By John Salak –
Yes, of course, it’s always a good idea to pick a partner for love. Many would argue that like-minded values, humor and a certain degree of financial security are also good characteristics in a significant other.
But what about education? Nice but needed? Apparently, a partner’s or spouse’s level of education can provide a big health boost for individuals.
There is plenty of research available that underscores that higher education levels from childhood through adulthood provide all sorts of benefits, including enhanced job satisfaction, increased income, greater access to acceptance of mental and physical health services and ultimately improved personal health and longevity.
The Association For Psychological Science reported that more formal education can even help forestall obvious signs of age-related cognitive issues. “The total amount of formal education that people receive is related to their average levels of cognitive functioning throughout adulthood,” said Elliot M. Tucker-Drob, a co-author of the association’s report and a researcher at the University of Texas.
Now, however, researchers at Indiana University report that spousal education has a big-time positive impact on their partner’s health. The impact, in fact, maybe just as great as a person’s own education level.
“Our results show that who you’re married to, and how much education they have, matter for your health,” said Andrew Halpern-Manners, an associate professor in Indiana’s Department of Sociology. “This provides further evidence that education, in addition to being valuable for individuals, is also a sharable resource.”
Indiana researchers came to their conclusions after studying more than 50 years of data from the Wisconsin Longitudinal Study, which collects information on the health, marriages and educational attainments of individuals and their spouses, siblings and their siblings’ spouses.

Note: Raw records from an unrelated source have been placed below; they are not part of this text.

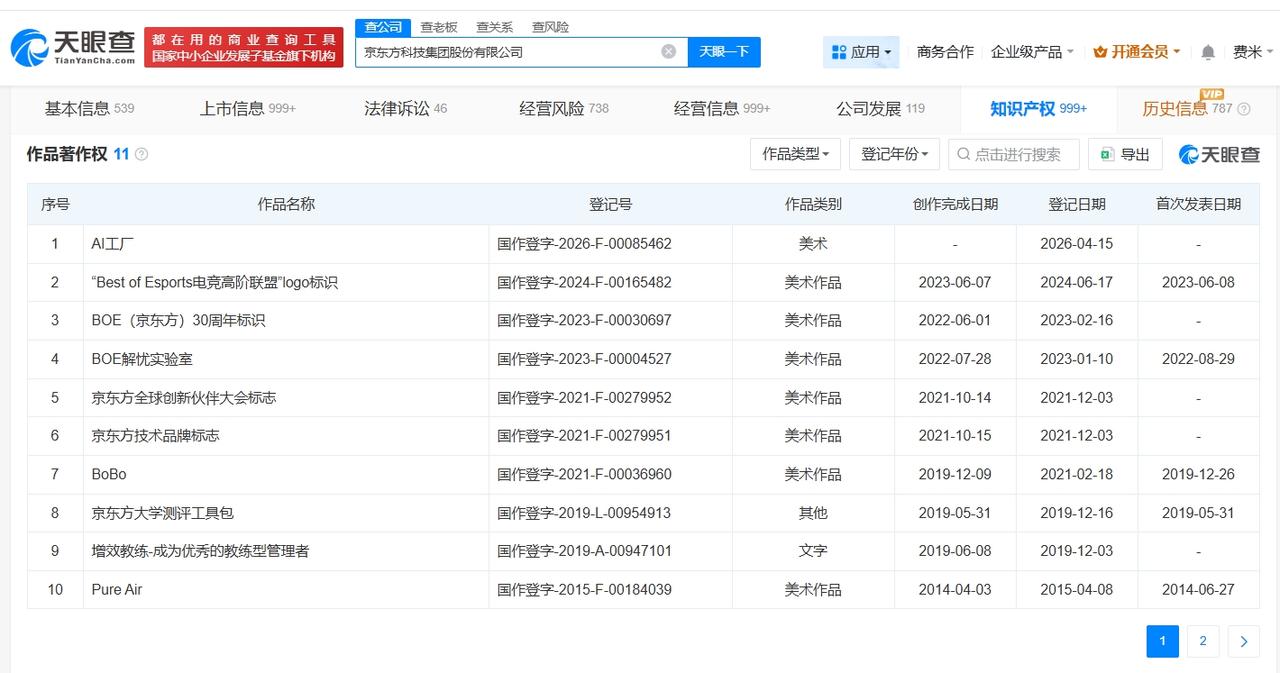Open the 作品类型 filter dropdown

795,154
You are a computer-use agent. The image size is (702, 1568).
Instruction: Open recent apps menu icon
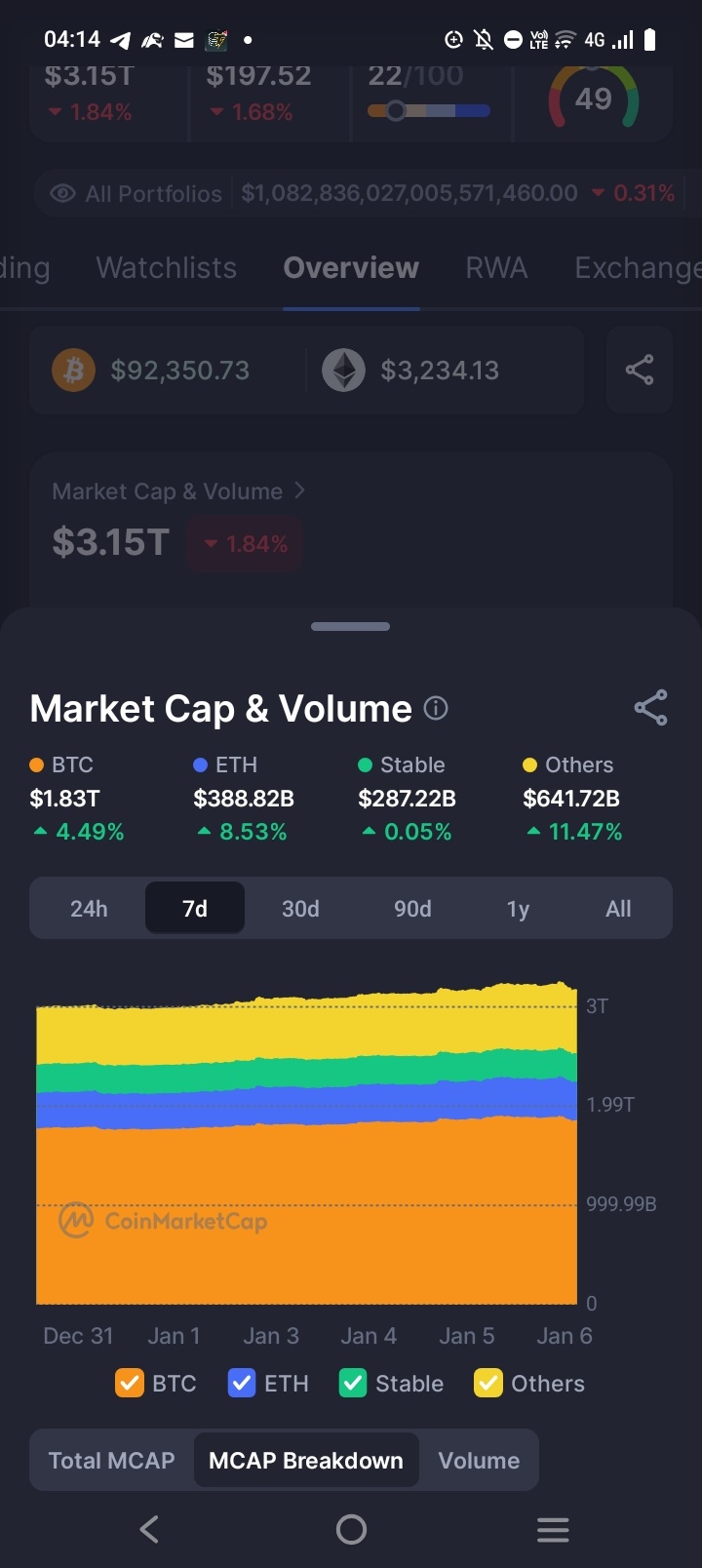[x=553, y=1529]
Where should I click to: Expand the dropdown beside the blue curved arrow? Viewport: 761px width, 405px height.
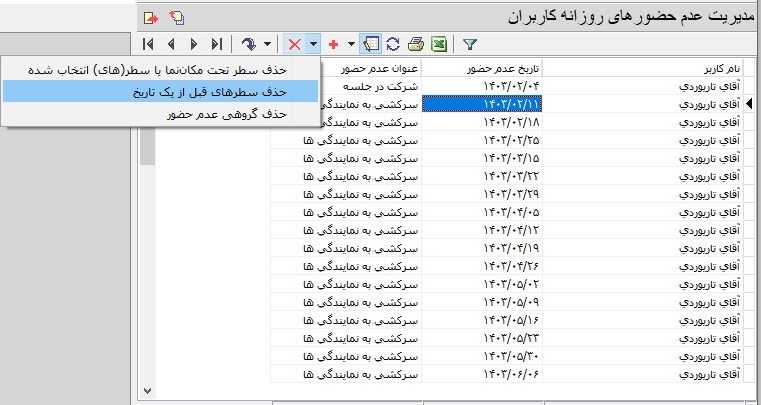pyautogui.click(x=268, y=44)
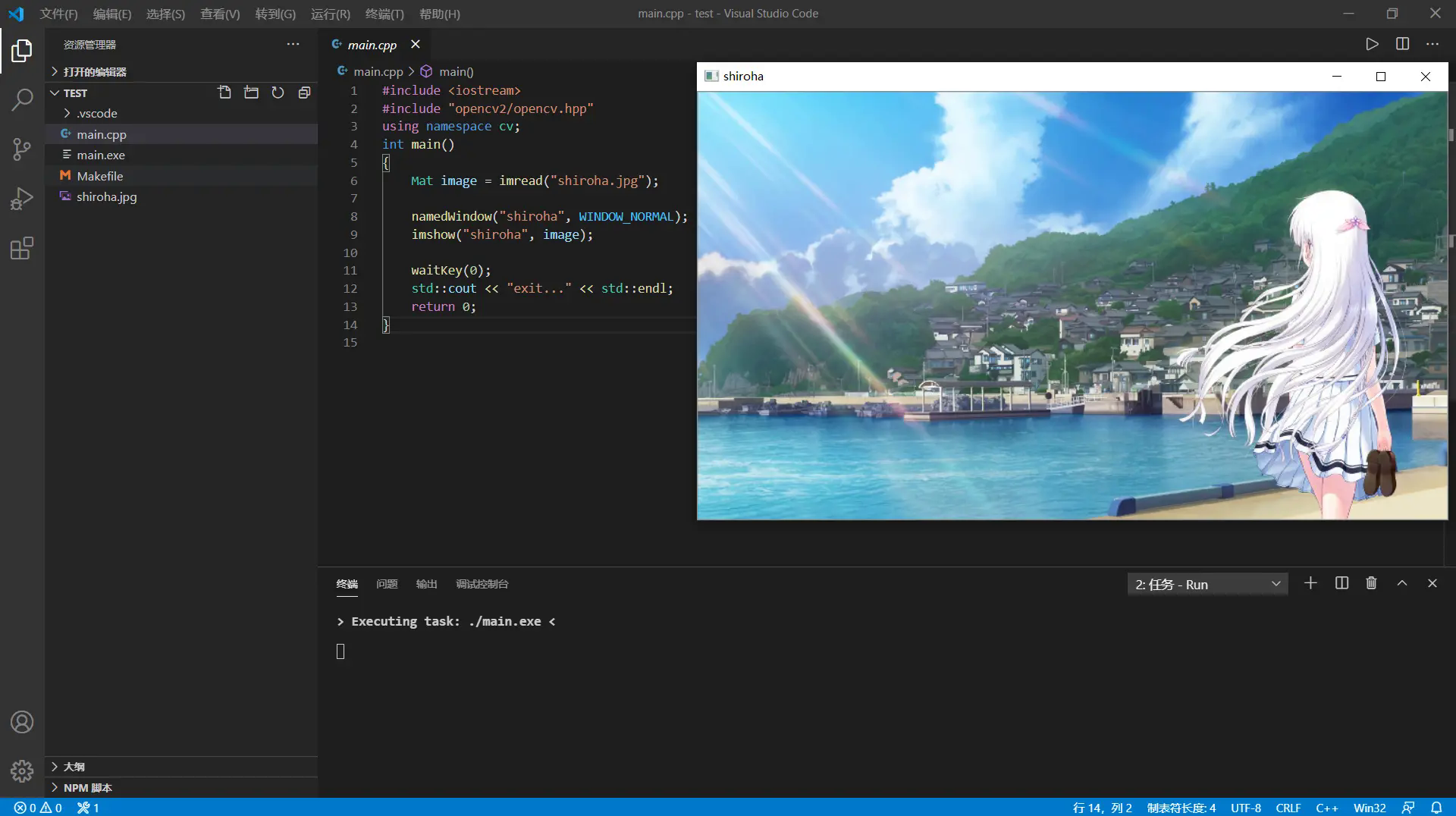Open shiroha.jpg in file explorer
The height and width of the screenshot is (816, 1456).
[x=106, y=196]
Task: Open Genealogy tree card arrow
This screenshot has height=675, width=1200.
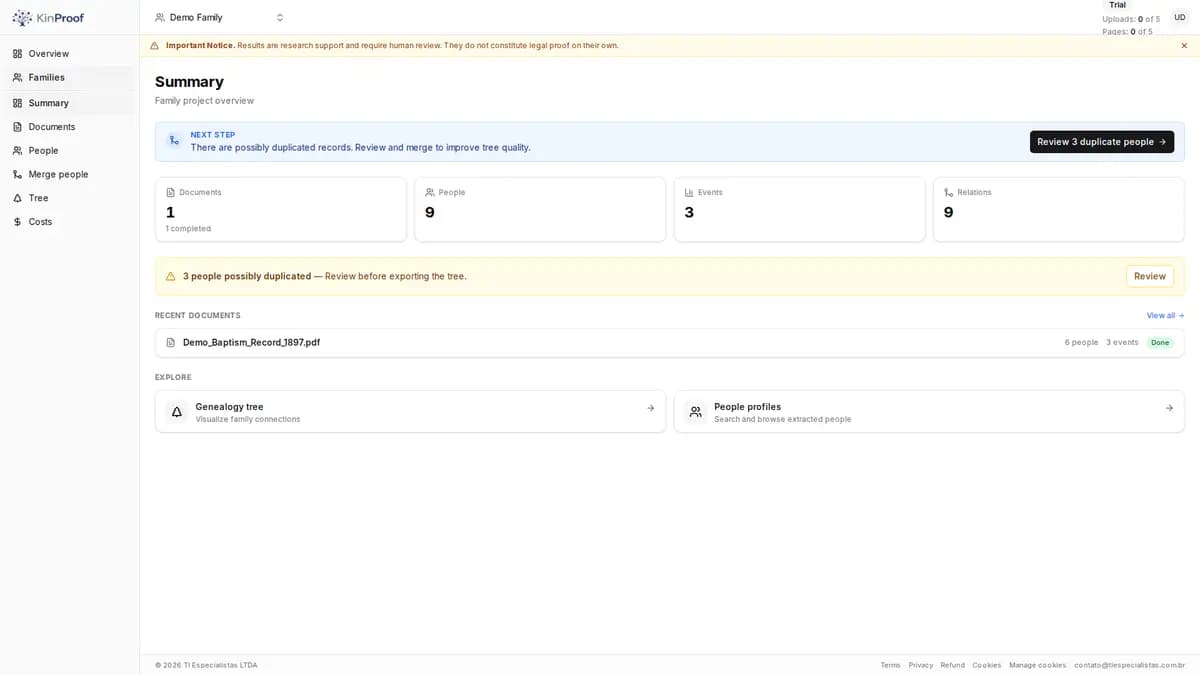Action: click(650, 408)
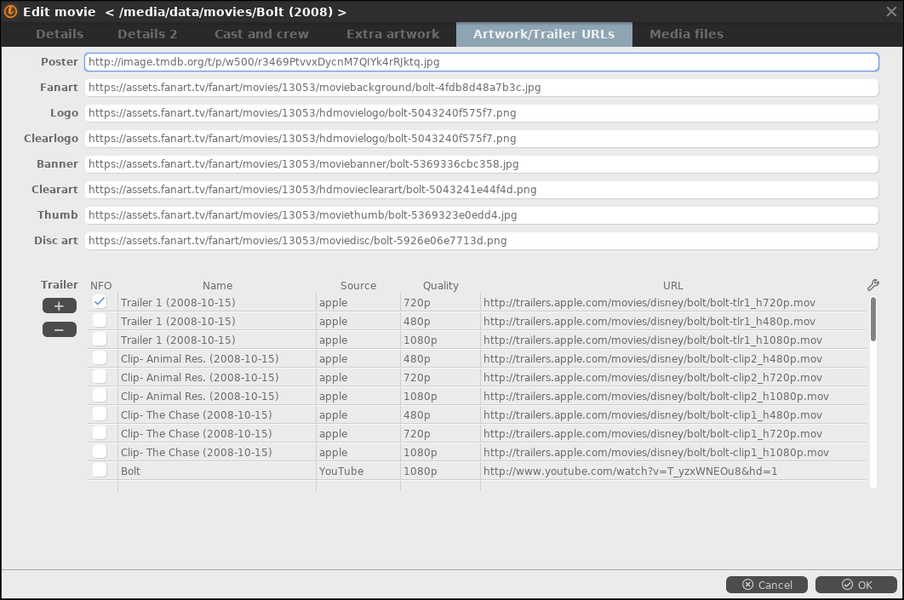The width and height of the screenshot is (904, 600).
Task: Open the Extra artwork tab
Action: click(392, 34)
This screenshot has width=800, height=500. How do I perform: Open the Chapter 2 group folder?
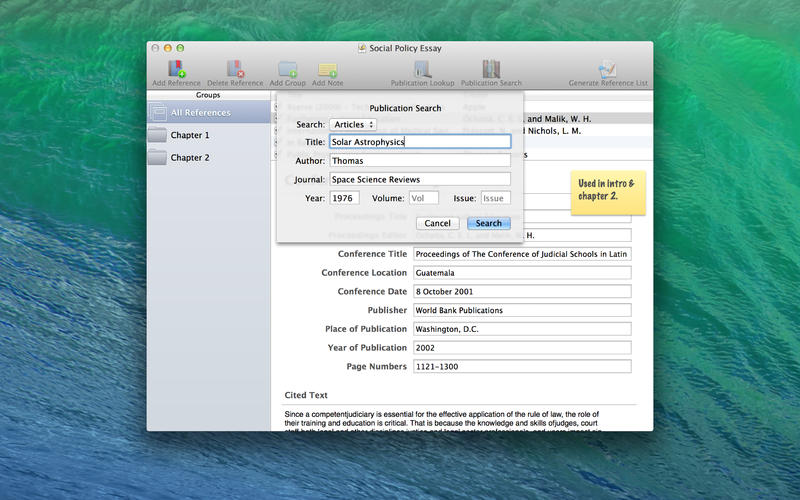190,158
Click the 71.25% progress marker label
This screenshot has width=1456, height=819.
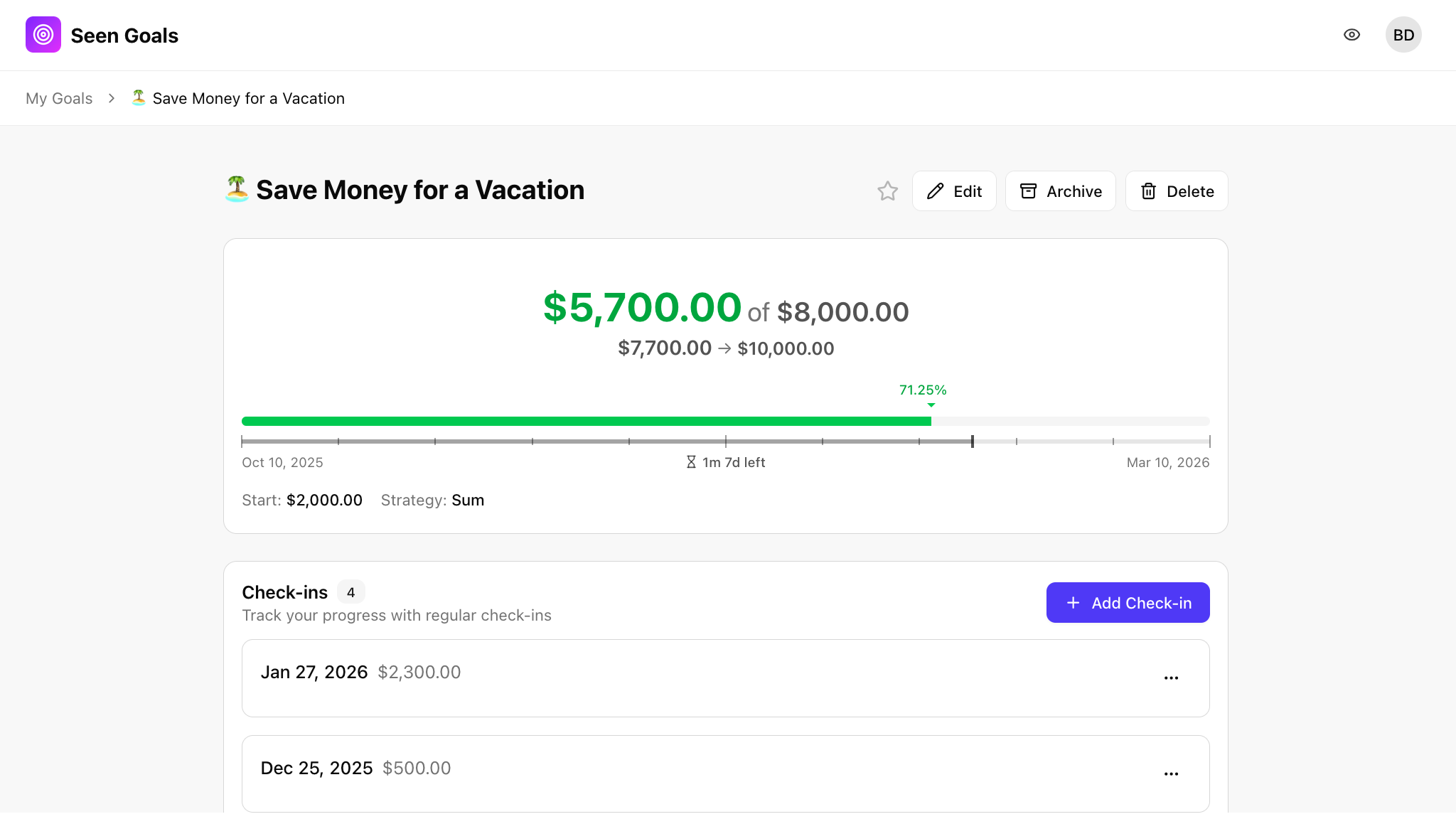[x=923, y=390]
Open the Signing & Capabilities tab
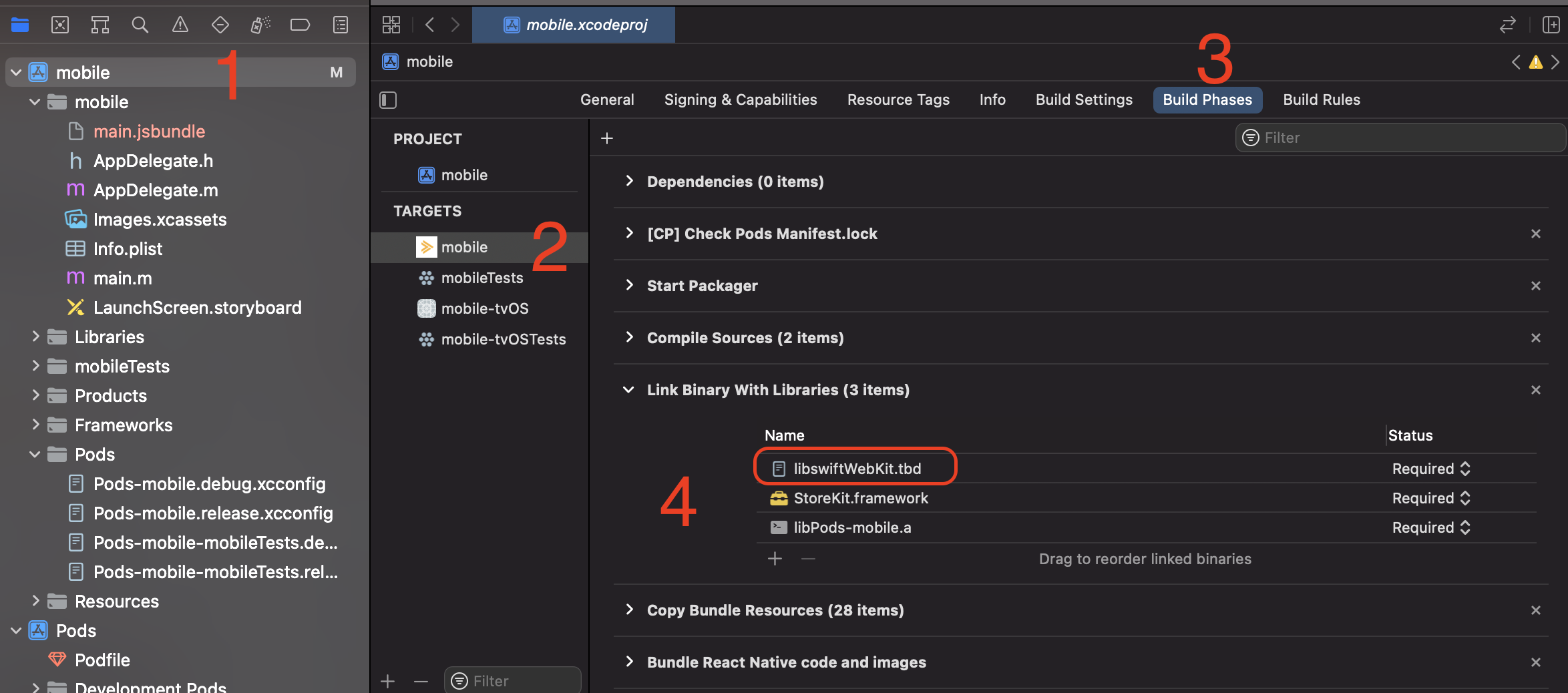Screen dimensions: 1568x693 741,100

The positive impact of a partner’s education level has long been suspected, but it was difficult to specifically identify the effect until the Indiana team broke down the data from the Wisconsin Longitudinal Study.
The impact wasn’t only large and positive, it was especially pronounced among women, whose health was more closely tied to spousal education than men’s. Researchers stressed that it is possible that the findings related to women reflect the time period (1960s-1970s) when most of the respondents completed their education, married and entered the labor force.
“The fact that we observe significant cross-over effects means that education has health-enhancing benefits for the individual, but it also has tangible benefits for those around them — especially intimate ties,” Halpern-Manners reported. “This underscores the importance of education — as a public good worth investing in — and suggests that its overall public health impact may be larger than we typically imagine.”